Тот вразвалочку приближался - маленький, весь выгоревший на ветру, сухонький, будто полинялый. В руке его герлыга - шест с деревянным крюком на конце которым чабан по надобности ловит в отаре нужную овцу.
- Слава богу, Василь Василич! Воюешь? - крикнул Худяков.
- Воюем, - ответил Негреев.
- Привез тебе карболовку. Вот товарищ из района у тебя побудет. Завтра надъеду.
Я спрыгнул на землю, а Худяков тронул лошадь, зарысил дальше. На боку Негреева, на широком ремне, перекинутом через плечо, висела кожаная сумка, такая потертая, что казалась замшевой. Негреев глянул мимо меня и, перекладывая герлыгу в левую руку, протянул коричневую ладонь.
Возбужденные собаки судорожно зевали, опасливо поглядывая на герлыгу и враждебно на меня. Собака - штатный работник фермы, поэтому остановиться на ней надо подробнее.
Собак было пять. Главную из них Негреев звал Мухтаром. Это большеголовый, тяжелый кобель, самый старый и заслуженный из всей своры, серый, с выпавшими клыками.

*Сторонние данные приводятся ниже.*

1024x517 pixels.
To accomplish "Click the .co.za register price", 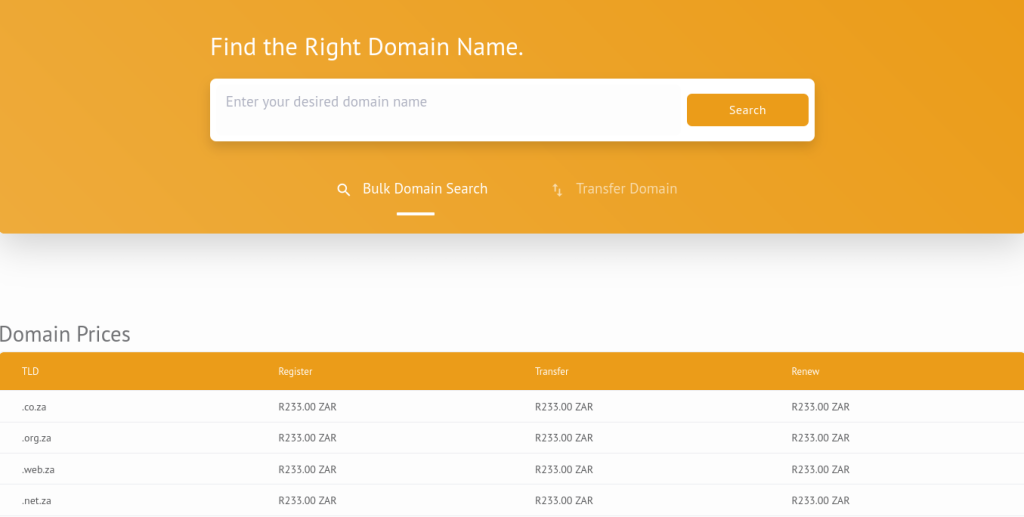I will point(307,407).
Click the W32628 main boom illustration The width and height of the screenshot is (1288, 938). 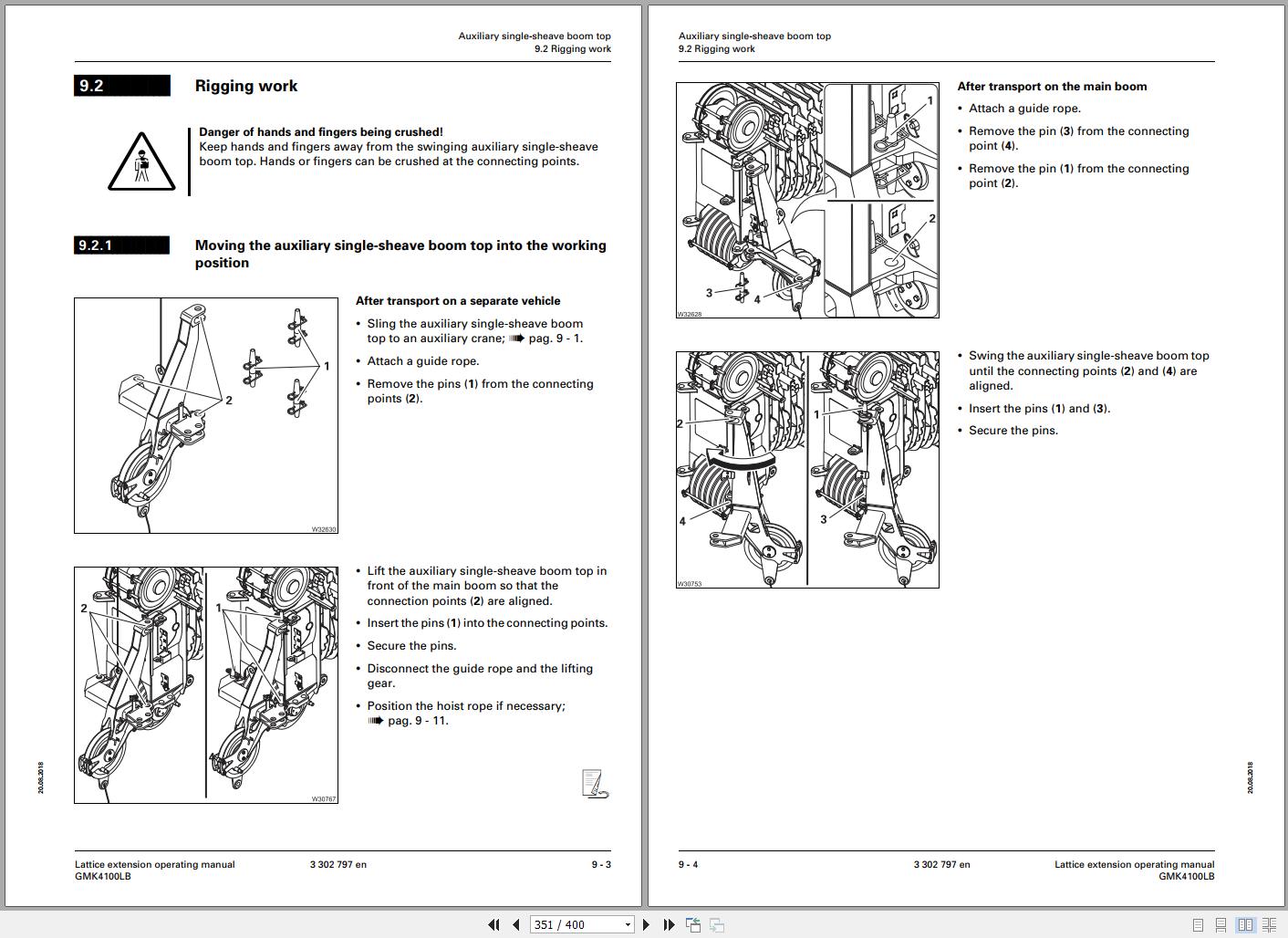point(807,200)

Еще в щенячестве, чтобы был злее, обрезали Мухтару уши и пустили к овцам. Не одну сотню ветреных осенних ночей мокнул он под дождем, охраняя овечьи закуты, покрывался инеем в морозы, резал лапы в гололедицу, без воды обходился в жару. Не раз в глупые молодые годы били его по спине герлыгой, не раз застигнутый им волк грыз его; бывало, что, набрасываясь, попадал он, непривычный к технике, под колеса проезжающей машины и после долго отлеживался в канаве. Поэтому Мухтар угрюм и молчалив. Уже года два он без клыков, но в ОТФ ценят его за науку, за тон, который старик задал всей своре. Ухо Мухтара расточено червями до кости. Рана залита дегтем, но мухи одолевают, лезут в самый деготь, и пес лапой трет голову.
Второй, по кличке Жулик, здоровенный пес, белый в желтых пятнах, гладкошерстый и упитанный. Он оправдывает свою кличку выражением неверных, избегающих человеческого взгляда глаз. Сейчас Жулик лежит на пузе у ног Негреева и мелко подергивает хвостом. Негреев не любит Жулика за подхалимство. Полуоборотясь, он говорит, что из его кожи будут ладные сапоги.